## What is needed
In the data below, how many lines include the word "status"? Give only the number.

[Data items]
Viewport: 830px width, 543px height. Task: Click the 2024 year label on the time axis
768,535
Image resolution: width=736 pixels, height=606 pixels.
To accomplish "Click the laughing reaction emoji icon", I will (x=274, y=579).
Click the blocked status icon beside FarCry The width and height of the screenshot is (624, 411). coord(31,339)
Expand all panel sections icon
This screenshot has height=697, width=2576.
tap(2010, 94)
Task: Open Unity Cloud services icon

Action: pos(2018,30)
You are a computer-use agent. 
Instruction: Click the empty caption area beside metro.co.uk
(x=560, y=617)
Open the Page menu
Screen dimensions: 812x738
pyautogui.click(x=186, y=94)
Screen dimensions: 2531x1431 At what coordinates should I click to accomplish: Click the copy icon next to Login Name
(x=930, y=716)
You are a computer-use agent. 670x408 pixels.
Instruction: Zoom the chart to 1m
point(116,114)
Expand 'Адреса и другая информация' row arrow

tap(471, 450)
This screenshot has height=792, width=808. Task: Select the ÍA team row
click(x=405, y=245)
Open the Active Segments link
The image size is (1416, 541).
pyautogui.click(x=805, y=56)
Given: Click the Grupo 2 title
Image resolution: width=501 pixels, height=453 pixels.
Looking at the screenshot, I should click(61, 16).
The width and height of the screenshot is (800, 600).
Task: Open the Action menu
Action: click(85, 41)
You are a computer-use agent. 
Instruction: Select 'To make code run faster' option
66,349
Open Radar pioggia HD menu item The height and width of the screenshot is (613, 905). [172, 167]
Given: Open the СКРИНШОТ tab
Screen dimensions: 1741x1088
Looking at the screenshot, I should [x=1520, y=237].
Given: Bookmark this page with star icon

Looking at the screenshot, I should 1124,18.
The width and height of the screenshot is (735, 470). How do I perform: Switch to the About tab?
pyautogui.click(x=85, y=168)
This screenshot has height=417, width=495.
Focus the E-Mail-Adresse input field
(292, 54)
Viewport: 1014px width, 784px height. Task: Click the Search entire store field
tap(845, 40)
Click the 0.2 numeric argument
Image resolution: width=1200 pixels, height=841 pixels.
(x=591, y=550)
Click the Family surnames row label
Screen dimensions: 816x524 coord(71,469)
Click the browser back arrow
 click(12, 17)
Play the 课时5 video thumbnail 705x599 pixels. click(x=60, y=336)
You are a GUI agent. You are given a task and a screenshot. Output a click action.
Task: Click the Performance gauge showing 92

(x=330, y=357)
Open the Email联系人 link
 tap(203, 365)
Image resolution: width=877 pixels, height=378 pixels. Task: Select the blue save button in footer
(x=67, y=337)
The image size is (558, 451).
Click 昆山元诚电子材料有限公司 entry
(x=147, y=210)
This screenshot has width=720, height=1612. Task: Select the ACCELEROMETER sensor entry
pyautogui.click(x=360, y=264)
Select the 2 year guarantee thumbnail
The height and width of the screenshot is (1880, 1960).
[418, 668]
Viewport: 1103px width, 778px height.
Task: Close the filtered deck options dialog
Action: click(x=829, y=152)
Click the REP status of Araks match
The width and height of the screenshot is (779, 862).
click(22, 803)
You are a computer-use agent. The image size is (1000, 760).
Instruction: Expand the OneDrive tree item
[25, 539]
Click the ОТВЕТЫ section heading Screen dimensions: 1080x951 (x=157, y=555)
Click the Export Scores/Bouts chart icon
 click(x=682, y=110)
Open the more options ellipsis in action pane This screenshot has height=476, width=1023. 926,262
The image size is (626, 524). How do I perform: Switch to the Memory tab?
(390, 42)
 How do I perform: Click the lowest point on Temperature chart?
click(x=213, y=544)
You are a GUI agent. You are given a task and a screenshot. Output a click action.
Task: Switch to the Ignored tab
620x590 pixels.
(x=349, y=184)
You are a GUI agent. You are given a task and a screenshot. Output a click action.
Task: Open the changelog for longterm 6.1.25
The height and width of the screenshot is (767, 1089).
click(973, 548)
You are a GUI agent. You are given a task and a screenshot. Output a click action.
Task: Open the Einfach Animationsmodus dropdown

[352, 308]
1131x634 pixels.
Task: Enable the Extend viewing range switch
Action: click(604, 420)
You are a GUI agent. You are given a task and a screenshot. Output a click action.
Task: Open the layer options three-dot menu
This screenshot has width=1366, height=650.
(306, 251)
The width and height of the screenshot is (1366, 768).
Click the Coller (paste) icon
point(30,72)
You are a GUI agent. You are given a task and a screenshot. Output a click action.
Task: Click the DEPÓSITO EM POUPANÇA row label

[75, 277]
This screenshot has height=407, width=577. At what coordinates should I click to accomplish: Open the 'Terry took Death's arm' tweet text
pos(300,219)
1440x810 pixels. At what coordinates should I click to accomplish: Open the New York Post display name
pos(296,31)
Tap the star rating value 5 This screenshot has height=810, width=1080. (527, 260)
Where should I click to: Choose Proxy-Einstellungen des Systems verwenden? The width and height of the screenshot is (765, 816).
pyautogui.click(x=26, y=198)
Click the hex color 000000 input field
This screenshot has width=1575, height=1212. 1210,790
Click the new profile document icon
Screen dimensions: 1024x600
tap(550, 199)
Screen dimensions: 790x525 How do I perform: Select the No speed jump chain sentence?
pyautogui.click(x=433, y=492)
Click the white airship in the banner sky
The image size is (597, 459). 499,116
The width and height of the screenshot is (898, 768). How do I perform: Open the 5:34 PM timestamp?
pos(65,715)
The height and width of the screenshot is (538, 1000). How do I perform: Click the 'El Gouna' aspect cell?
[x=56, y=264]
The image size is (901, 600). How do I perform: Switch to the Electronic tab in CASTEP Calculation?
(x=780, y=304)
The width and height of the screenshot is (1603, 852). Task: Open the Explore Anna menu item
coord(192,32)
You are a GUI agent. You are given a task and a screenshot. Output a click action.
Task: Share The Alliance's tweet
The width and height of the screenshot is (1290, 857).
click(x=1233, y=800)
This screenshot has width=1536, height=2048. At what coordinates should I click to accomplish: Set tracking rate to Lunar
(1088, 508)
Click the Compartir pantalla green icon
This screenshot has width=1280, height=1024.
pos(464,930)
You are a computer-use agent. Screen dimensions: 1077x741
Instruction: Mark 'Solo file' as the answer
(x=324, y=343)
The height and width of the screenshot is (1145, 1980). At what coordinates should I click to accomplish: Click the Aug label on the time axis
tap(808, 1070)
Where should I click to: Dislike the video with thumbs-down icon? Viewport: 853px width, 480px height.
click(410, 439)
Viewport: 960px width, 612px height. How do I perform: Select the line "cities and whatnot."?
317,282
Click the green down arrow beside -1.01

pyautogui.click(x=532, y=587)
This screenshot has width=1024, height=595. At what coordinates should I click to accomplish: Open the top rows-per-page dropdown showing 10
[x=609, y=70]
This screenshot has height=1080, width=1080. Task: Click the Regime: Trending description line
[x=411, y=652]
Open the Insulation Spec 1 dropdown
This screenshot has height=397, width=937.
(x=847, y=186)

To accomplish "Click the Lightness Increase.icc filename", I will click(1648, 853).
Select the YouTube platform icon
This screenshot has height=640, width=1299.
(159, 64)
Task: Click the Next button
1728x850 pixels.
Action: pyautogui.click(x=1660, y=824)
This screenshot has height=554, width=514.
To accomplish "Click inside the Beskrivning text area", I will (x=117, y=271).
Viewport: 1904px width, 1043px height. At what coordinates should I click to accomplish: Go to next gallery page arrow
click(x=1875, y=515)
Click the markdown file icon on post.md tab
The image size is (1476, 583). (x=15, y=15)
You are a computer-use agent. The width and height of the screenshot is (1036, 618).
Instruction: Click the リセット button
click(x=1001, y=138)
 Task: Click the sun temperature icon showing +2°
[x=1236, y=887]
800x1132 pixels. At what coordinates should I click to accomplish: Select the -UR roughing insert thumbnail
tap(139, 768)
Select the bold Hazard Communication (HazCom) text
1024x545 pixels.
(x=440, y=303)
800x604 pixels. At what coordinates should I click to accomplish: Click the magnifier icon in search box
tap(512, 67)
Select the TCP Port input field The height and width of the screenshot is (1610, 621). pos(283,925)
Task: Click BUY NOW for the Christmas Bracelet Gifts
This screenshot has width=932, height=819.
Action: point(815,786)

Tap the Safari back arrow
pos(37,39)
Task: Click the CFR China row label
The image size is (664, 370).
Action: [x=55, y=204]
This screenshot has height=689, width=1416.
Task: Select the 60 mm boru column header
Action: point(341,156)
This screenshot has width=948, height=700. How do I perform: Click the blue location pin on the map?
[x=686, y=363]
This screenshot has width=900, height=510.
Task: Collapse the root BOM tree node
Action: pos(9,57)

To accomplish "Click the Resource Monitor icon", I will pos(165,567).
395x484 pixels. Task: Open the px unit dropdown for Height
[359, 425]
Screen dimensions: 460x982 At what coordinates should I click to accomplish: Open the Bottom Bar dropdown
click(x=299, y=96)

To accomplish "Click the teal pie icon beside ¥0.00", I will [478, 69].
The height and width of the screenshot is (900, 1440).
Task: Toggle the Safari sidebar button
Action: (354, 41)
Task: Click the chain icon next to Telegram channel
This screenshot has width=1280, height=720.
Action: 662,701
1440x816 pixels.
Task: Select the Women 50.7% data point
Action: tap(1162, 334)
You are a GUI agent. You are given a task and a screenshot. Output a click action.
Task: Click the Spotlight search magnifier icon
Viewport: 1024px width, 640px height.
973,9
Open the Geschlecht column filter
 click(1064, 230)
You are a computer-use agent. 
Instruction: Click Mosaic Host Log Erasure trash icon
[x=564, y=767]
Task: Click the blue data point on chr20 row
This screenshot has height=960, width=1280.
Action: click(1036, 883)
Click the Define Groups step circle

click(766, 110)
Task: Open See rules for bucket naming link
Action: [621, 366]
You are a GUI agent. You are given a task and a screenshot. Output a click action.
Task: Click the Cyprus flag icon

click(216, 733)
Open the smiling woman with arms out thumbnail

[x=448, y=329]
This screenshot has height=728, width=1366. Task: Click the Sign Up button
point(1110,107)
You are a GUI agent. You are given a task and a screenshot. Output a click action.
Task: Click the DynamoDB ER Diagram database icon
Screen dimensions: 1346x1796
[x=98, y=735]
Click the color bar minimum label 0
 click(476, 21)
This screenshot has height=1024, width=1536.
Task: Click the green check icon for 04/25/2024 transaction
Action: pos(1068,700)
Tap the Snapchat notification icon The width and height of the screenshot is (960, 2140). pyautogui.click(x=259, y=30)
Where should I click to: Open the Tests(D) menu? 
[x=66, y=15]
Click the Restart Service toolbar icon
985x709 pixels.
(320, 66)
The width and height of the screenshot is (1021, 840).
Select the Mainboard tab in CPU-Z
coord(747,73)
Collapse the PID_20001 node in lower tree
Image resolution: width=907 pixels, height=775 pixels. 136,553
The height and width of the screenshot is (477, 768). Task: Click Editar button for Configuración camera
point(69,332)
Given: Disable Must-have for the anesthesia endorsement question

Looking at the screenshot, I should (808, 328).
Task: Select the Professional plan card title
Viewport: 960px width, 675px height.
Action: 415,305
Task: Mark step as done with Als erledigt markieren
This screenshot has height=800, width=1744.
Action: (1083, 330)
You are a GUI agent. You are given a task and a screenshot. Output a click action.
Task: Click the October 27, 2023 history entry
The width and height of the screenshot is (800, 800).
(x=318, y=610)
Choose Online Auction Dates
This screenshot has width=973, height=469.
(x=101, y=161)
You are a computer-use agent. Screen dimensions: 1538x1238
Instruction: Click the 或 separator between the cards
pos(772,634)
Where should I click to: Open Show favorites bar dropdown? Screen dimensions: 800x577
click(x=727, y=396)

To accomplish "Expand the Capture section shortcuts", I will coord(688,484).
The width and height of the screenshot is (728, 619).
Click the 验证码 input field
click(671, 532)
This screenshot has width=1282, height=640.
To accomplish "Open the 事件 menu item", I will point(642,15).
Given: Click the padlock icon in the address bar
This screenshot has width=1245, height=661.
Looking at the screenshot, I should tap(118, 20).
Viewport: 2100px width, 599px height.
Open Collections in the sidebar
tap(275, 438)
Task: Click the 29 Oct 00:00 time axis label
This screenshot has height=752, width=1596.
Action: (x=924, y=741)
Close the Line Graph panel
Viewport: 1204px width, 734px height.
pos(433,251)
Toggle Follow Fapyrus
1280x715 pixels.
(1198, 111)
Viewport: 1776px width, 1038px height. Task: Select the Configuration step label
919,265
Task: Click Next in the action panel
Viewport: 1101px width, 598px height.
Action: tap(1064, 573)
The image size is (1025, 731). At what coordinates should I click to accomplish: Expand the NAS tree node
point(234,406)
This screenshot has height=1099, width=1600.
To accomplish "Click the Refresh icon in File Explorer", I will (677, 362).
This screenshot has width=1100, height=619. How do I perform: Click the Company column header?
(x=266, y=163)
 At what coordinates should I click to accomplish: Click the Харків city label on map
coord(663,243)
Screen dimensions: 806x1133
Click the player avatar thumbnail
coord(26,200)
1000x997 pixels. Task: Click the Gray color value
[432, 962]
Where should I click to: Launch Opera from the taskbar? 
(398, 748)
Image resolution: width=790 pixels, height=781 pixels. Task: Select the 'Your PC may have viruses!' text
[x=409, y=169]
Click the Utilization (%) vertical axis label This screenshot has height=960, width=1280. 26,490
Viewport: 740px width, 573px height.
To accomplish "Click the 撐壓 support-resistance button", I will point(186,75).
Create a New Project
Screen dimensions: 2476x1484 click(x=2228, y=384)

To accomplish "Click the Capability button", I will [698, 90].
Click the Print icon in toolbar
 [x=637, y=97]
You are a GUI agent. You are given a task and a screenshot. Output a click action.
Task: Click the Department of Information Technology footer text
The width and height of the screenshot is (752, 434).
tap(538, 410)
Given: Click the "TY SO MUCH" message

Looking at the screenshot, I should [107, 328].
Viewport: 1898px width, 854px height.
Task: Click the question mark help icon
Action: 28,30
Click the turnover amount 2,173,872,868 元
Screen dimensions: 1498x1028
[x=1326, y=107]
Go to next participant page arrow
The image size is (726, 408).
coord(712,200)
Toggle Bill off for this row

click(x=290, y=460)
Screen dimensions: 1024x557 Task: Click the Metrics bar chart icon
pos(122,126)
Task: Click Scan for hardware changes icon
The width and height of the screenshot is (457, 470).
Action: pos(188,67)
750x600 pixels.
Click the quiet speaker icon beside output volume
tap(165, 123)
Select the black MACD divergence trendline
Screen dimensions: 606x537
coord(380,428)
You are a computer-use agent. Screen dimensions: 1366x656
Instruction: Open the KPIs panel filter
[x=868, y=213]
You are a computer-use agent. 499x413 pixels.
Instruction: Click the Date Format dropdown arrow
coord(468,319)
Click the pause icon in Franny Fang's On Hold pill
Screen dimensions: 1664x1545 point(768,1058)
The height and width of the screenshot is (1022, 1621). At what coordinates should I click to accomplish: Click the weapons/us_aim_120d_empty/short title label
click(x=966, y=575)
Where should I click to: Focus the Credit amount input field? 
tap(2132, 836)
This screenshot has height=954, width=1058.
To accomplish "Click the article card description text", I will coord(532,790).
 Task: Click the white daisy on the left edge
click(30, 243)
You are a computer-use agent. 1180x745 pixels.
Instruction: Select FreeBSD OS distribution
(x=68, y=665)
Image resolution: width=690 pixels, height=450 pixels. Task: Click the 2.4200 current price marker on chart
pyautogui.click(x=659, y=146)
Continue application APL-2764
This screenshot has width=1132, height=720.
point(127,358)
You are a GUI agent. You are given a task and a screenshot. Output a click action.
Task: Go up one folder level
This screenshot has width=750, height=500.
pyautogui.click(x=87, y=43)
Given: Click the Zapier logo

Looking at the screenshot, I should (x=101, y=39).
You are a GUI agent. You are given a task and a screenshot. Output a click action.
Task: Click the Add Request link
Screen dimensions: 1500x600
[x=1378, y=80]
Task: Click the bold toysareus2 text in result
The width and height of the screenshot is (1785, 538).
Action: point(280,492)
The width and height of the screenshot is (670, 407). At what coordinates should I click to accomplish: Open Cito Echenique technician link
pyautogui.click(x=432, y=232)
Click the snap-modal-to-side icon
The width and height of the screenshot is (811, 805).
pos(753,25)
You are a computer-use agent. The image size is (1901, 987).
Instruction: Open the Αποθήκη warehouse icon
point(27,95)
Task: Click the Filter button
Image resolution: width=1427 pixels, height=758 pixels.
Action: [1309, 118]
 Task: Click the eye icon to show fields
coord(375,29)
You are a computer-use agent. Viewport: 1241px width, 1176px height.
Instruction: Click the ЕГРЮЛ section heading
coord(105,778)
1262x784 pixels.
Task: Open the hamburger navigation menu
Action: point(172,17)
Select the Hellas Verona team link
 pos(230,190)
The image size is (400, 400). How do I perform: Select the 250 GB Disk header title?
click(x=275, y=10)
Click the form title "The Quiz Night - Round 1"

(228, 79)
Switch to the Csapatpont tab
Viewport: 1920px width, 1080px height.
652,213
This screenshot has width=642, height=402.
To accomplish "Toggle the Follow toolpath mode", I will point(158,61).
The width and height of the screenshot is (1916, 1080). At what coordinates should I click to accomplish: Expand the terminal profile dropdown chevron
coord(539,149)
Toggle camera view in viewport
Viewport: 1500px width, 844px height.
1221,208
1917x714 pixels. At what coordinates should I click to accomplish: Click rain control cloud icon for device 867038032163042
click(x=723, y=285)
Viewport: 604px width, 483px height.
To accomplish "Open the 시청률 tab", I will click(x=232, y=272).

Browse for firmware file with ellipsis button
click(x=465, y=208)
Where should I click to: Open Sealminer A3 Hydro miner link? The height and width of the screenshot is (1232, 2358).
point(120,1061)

## Result below
2